The Housekeeper’s Instructor; Or, Universal Family-Cook: Being a Full and Clear Display in all its Branches… To Which is Added, The Complete Art of Carving.

William Augustus Henderson's The Housekeeper's Instructor; from the library of American journalist William Safire

The Housekeeper’s Instructor; Or, Universal Family-Cook: Being a Full and Clear Display in all its Branches… To Which is Added, The Complete Art of Carving.

HENDERSON, W. A. [William Safire].

$850.00

Item Number: 123841

London: Printed for Thomas Kelly, [1823].
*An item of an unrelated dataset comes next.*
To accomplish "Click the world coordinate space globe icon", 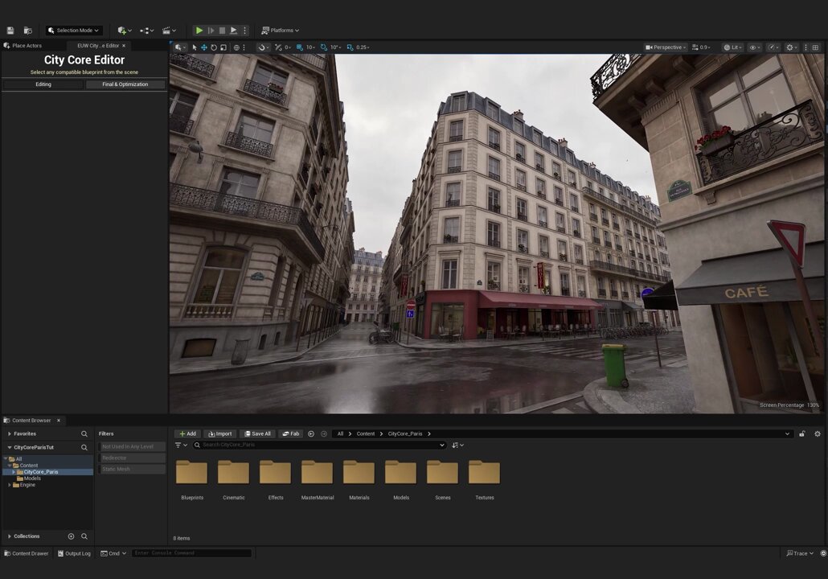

Early printing of Henderson’s bestselling English cookery book. Octavo, bound in three quarter contemporary calf with gilt titles and tooling to the spine, illustrated with engravings, lacking the frontispiece, one plate and with loss to another plate. Corrected and revised by Jacob Christopher Schnebbelie. From the library of William Safire, although not marked. William Safire was an important American author, columnist, journalist, and presidential speechwriter. He joined Nixon’s campaign for the 1960 Presidential race, and again in 1968. After Nixon’s 1968 victory, Safire served as a speechwriter for him and Spiro Agnew. He authored several political columns in addition to his weekly column “On Language” in The New York Times Magazine from 1979 until the month of his death and authored two books on grammar and linguistics: The New Language of Politics (1968) and what Zimmer called Safire’s “magnum opus,” Safire’s Political Dictionary. Safire later served as a member of the Pulitzer Prize Board from 1995 to 2004 and in 2006 was awarded the Presidential Medal of Freedom by President George W. Bush. In good condition.
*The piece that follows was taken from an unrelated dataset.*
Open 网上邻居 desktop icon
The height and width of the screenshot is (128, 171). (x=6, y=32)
William Augustus Henderson's bestselling English cookbook, The Housekeeper's Instructor first appeared in 1791. Written in eighteenth-century style brief, the recipes offer little guidance on the techniques to be applied, ingredients, indication of quantities, cooking temperature or cooking time. There are no woodcuts integrated with the text, nor any illustrations of utensils or made dishes. Illustrations are provided only towards the end of the book: firstly for the Carving chapter, which has seven whole-page copperplate engravings showing somewhat diagrammatically with labels and dotted lines how fowls, game, meat and fish are to be carved; and secondly in the "Suppers" appendix, which has two whole-page and two fold-out engravings illustrating the layout of dishes for first and second courses.